**TASK DESCRIPTION**
Lift out, unaltered, the lines of the material below between the line holding "Click the 需求总强化等级 column header" and the line holding "Given: Select the 牛熊分界线 indicator line label", counting both.

_ _ _ _ _ _ _

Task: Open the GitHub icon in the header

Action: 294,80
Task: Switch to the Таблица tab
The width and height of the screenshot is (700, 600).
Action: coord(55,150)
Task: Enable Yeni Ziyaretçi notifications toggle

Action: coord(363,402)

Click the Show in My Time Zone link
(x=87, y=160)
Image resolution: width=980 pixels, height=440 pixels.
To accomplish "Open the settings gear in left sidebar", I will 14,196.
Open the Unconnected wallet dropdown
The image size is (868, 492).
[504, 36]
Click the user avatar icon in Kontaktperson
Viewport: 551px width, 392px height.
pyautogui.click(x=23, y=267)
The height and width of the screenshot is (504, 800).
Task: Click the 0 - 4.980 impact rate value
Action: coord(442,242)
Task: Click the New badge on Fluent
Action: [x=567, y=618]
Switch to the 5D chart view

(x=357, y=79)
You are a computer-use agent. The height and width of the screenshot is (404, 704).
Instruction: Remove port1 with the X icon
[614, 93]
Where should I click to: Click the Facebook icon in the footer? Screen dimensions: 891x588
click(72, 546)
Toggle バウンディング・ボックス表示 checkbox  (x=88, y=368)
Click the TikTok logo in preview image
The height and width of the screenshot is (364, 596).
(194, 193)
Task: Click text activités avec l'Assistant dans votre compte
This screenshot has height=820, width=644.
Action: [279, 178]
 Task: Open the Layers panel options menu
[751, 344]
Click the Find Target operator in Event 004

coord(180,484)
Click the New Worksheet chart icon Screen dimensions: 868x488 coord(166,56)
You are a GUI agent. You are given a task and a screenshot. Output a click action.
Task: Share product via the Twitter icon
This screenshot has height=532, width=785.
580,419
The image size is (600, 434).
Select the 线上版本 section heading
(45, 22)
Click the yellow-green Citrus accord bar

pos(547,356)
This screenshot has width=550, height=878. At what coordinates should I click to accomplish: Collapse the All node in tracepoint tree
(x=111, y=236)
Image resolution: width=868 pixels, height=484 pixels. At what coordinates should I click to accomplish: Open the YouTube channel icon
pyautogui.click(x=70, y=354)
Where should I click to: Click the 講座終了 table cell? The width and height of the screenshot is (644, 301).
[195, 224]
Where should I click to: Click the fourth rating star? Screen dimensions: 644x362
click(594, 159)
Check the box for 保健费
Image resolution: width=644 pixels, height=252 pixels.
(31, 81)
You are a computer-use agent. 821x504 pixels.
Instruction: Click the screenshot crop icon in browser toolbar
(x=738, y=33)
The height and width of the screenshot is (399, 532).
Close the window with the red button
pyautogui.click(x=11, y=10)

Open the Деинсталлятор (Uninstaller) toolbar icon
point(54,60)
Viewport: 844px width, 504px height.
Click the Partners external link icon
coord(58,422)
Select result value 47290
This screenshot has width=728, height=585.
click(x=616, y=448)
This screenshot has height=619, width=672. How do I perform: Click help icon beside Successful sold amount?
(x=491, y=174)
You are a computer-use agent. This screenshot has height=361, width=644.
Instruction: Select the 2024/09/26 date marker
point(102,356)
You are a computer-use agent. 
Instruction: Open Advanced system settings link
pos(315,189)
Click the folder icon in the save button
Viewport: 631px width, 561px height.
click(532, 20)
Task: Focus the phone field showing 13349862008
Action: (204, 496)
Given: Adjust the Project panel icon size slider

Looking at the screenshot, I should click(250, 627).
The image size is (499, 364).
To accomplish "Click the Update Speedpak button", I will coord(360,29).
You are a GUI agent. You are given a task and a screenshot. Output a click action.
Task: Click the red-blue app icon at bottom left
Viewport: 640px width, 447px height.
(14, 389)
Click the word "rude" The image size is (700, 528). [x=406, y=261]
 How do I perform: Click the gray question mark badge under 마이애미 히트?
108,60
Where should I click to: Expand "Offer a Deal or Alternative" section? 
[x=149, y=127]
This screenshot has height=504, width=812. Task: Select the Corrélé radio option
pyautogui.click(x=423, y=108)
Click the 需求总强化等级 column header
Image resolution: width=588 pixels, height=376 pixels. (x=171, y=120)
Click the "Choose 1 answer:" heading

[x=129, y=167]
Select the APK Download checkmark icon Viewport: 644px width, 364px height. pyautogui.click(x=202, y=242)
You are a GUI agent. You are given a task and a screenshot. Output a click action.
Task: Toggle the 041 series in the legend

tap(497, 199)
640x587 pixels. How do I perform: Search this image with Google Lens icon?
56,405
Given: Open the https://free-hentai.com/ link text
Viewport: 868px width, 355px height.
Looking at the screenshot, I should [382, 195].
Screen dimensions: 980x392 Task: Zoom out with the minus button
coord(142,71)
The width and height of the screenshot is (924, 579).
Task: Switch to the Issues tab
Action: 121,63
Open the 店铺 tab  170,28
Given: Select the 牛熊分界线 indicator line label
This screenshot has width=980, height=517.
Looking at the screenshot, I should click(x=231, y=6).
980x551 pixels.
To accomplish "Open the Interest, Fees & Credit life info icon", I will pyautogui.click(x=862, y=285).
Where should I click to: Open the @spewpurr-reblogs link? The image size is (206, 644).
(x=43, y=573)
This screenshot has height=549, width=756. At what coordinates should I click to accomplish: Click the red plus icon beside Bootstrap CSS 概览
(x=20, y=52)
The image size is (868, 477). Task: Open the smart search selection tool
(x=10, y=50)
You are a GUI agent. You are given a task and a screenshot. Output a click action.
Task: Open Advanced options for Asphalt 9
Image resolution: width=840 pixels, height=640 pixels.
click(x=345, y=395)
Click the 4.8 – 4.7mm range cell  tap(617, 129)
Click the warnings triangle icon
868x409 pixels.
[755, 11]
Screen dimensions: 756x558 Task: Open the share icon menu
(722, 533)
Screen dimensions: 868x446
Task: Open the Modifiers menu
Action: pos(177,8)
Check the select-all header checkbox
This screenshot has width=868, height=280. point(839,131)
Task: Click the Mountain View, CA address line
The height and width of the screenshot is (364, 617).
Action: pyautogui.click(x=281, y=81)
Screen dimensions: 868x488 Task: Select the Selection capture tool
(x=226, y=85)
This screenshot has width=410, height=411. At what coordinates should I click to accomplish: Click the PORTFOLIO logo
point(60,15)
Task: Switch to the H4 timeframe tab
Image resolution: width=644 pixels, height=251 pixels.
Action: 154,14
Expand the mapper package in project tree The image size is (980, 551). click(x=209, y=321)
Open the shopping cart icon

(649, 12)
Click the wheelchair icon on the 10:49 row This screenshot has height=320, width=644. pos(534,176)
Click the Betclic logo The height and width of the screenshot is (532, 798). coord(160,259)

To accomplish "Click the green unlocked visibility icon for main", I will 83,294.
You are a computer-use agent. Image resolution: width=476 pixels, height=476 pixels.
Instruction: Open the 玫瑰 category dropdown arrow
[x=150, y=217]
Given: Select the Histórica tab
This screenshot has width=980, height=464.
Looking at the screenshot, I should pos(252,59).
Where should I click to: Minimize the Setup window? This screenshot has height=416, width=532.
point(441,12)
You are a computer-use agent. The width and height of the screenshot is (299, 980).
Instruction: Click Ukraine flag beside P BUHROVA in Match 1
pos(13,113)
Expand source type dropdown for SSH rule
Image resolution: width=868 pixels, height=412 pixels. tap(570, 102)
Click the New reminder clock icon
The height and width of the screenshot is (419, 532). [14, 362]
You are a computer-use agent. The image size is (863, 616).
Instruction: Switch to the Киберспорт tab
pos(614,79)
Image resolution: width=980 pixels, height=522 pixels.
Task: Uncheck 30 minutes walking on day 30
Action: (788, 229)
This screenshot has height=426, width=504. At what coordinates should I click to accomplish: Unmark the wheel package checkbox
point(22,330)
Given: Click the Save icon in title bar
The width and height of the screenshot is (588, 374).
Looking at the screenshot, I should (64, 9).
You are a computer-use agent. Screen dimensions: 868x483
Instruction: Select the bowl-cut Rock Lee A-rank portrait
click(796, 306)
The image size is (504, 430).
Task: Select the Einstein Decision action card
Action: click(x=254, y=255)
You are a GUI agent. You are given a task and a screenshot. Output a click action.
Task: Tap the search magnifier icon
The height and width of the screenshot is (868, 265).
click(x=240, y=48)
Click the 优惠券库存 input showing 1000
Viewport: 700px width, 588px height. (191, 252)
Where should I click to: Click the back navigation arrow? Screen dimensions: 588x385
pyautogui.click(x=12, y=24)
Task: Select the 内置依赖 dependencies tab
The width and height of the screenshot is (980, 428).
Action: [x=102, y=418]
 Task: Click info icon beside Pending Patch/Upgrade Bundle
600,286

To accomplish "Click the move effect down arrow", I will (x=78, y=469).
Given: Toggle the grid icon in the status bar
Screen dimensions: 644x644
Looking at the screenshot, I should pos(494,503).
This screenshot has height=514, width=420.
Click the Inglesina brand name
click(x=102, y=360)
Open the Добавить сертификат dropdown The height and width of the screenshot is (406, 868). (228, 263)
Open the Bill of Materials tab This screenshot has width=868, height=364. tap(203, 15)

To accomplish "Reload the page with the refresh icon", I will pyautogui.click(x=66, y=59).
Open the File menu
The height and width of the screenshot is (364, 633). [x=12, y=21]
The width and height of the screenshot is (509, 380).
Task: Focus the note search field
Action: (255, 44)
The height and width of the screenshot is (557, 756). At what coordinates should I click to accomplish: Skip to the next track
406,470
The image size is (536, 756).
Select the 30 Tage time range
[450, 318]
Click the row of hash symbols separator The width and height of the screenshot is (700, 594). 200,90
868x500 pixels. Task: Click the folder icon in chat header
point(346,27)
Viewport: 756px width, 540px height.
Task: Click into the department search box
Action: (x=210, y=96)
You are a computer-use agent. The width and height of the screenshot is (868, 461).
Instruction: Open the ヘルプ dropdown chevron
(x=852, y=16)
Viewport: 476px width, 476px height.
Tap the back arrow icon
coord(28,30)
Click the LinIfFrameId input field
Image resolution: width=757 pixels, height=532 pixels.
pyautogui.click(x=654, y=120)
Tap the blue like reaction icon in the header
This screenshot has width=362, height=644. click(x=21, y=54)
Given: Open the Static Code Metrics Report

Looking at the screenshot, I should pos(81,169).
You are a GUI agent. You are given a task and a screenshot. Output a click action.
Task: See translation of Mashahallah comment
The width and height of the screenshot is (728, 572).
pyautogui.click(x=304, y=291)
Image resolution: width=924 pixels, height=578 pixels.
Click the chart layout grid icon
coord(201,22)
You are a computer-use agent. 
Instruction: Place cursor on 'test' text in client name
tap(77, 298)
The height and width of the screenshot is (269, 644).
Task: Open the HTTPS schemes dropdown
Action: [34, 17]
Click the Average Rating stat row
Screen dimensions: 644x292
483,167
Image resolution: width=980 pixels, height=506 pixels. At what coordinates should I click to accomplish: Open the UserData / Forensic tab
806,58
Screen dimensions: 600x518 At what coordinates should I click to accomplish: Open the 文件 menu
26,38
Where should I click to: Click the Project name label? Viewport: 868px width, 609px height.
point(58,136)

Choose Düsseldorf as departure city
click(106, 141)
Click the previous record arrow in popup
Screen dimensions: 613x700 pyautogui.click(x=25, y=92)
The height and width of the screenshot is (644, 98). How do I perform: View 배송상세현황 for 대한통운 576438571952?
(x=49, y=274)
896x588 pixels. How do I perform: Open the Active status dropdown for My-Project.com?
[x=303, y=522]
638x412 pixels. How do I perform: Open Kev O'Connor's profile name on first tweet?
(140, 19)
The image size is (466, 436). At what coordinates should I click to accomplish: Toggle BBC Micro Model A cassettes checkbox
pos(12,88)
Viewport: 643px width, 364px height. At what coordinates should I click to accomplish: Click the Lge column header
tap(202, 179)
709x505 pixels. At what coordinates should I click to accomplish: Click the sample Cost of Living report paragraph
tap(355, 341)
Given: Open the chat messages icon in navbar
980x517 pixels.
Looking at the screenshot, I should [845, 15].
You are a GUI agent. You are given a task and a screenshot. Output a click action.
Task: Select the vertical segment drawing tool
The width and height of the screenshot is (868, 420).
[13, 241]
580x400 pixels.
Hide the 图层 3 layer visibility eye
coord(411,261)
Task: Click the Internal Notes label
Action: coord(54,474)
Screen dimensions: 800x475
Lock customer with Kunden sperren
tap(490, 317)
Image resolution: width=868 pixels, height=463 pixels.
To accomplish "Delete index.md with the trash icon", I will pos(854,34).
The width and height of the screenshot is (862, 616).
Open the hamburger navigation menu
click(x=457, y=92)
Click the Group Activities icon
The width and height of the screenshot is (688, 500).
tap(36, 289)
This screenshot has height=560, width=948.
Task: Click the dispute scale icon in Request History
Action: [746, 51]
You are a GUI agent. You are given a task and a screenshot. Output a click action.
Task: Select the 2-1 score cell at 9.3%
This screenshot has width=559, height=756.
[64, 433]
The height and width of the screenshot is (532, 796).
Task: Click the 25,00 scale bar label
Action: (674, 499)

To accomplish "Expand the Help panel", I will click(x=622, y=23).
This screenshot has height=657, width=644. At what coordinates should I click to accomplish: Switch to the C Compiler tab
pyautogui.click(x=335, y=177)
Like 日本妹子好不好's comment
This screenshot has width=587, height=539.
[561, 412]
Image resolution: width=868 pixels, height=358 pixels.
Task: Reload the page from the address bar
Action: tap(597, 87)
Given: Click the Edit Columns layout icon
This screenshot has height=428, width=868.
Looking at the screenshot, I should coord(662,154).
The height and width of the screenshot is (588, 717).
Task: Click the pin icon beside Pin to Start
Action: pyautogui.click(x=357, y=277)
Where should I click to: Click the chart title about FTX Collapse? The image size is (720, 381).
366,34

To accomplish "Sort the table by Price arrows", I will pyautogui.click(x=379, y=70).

_ _ _ _ _ _ _

**REPLY**
Click the 需求总强化等级 column header
Image resolution: width=588 pixels, height=376 pixels. (x=171, y=120)
Click the "Choose 1 answer:" heading

[x=129, y=167]
Select the APK Download checkmark icon Viewport: 644px width, 364px height. pyautogui.click(x=202, y=242)
You are a GUI agent. You are given a task and a screenshot. Output a click action.
Task: Toggle the 041 series in the legend

tap(497, 199)
640x587 pixels. How do I perform: Search this image with Google Lens icon?
56,405
Given: Open the https://free-hentai.com/ link text
Viewport: 868px width, 355px height.
Looking at the screenshot, I should [382, 195].
Screen dimensions: 980x392 Task: Zoom out with the minus button
coord(142,71)
The width and height of the screenshot is (924, 579).
Task: Switch to the Issues tab
Action: 121,63
Open the 店铺 tab  170,28
Given: Select the 牛熊分界线 indicator line label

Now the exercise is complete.